Progressos foram feitos, o que falta?

Os participantes do Encontro com o CDAE, após uma breve memória da 4ª urgência do Plano Diocesano, dedicaram-se em responder, por setores, que perfil de paróquia emerge dessas reflexões e o que ainda existe nas nossas paróquias que não corresponde à paróquia renovada.

O quadro apontado refletiu bastante a Leitura Orante, que foi feita no início, a partir dos Atos dos Apóstolos (At 2, 42-47). Queremos uma paróquia acolhedora, centrada na pessoa de Jesus Cristo e na Escritura, na Eucaristia, nos pequenos grupos de vivência, uma Paróquia preocupada com os necessitados, com os mais afastados, e com o crescimento na fé.

O que não corresponde são os grupos fechados: conselhos, movimentos e pastorais que não se renovam. Ainda há medo do novo, preocupação apenas com estruturas, falta de acolhida e pouca preocupação com os afastados e excluídos. Foram essas algumas expressões dos grupos.

Assembleia Paroquial, para partilha e planejamento

Os participantes do encontro do CDAE levaram para suas paróquias a tarefa de preparar, juntamente com o Pároco e Conselho Paroquial, um encontro com todas as lideranças da Paróquia. Algumas paróquias já têm o costume de fazer uma assembleia antes do final do ano, ou uma reunião do CPAE, com a finalidade de planejar as datas de festas e eventos paroquiais. Pode ser aproveitado esse momento, sim, para formar o calendário paroquial, mas o pedido é um pouco mais amplo, e para todas as paróquias.

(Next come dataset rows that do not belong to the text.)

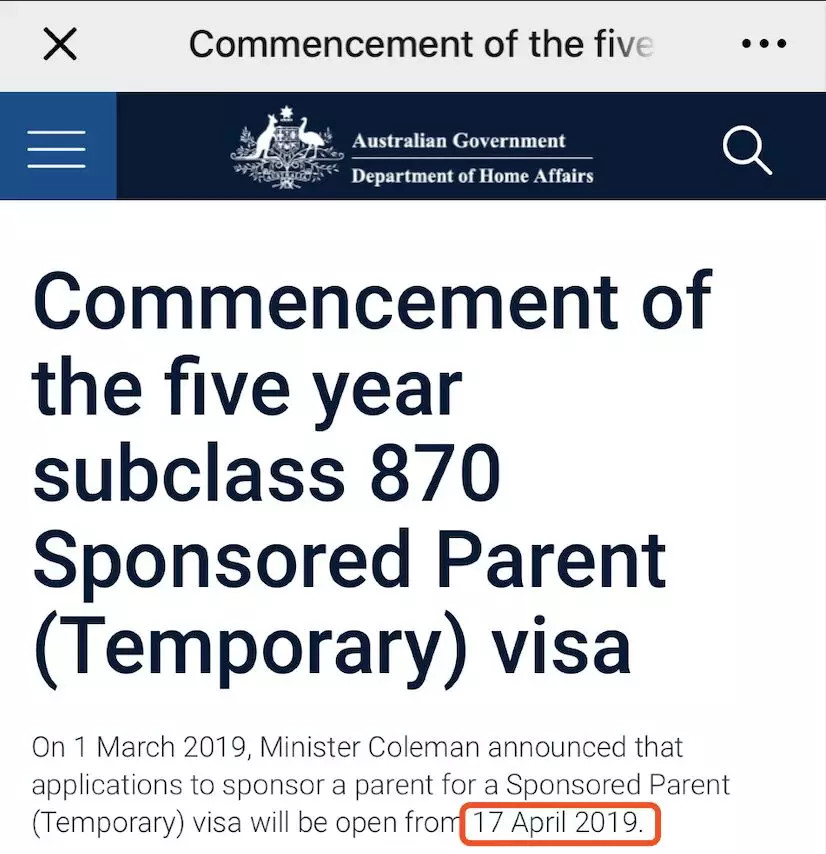Screen dimensions: 826x854
Task: Click the '(Temporary) visa' heading line
Action: [332, 649]
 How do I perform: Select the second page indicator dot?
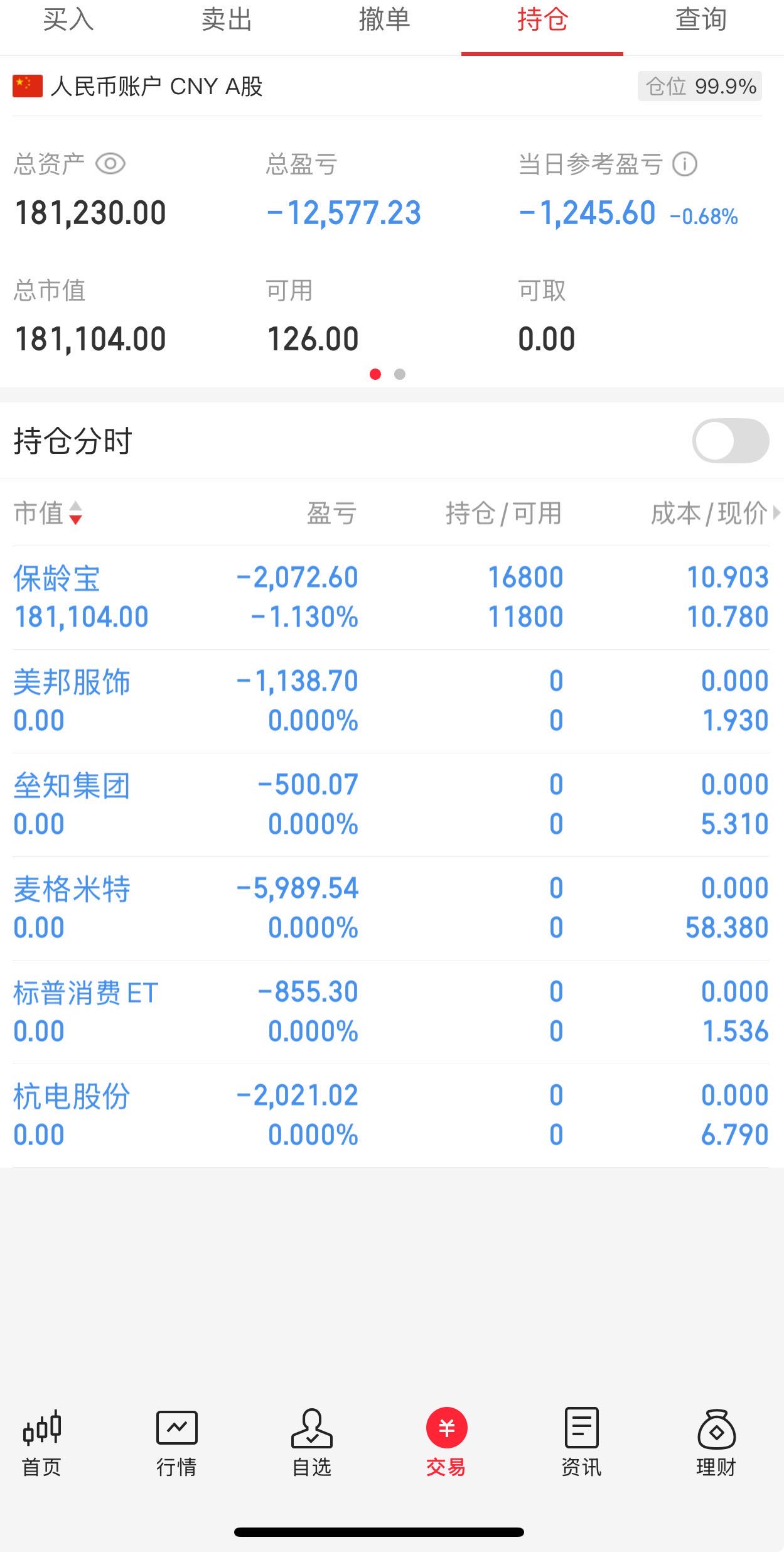coord(400,374)
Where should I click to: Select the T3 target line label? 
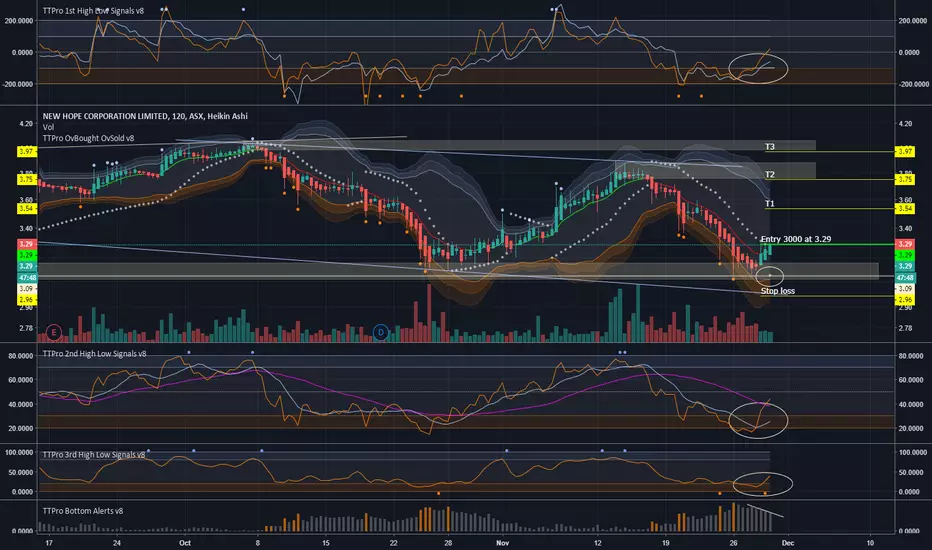(x=770, y=146)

a) O Pároco e os participantes deste encontro do CDAE preparem uma assembleia paroquial, bem avisada, representativa, e motivada para o trabalho em comunhão.

b) Sejam convidadas para esta assembleia os membros do CPAE e outras lideranças (ministros, catequistas, zeladores de Capelinhas, coordenações de movimentos, Conselhos das capelas.)

c) Reservar tempo suficiente para um bom momento de oração em torno da Palavra.

d) Fazer cópia do cap. IV do documento “Comunidade de Comunidades: Uma nova Paróquia” para ser estudado de forma conveniente.

e) Responder com ampla participação a seguinte questão: A partir deste capítulo, que caminhos a sua paróquia sugere para que toda a Diocese possa assumir?

f) As respostas deverão ser entregues à Coordenação da Ação Evangelizadora até a reunião do Clero do mês de novembro – (28/11) – impreterivelmente.

Quero lembrar, ainda, neste contexto de assembleia paroquial e diocesana, que no final deste mês de setembro acontece, em Maringá, o encontro de todas as dioceses do Paraná. A Assembleia do povo de Deus, como é chamada, terá cinco participantes de cada Diocese. Também lá, a reflexão será a partir do texto da CNBB, Comunidade de Comunidades. Renovar as paróquias, embora seja uma tarefa urgente, não é exatamente uma tarefa fácil. Muitas tentativas foram feitas no decorrer dos séculos, e sempre houve grande resistência. A esperança que se configura agora não vem da teimosia, mas da necessidade. O papa Francisco fala num de seus discursos no Rio de Janeiro, de algumas “tentações” que precisam ser vencidas nos dias de hoje. Quem sabe, essa tão antiga resistência à Renovação Paroquial, seja uma daquelas tentações que só serão vencidas, como diz Jesus no Evangelho (Mt 17,21), com muito jejum e oração. Façamo-lo, então.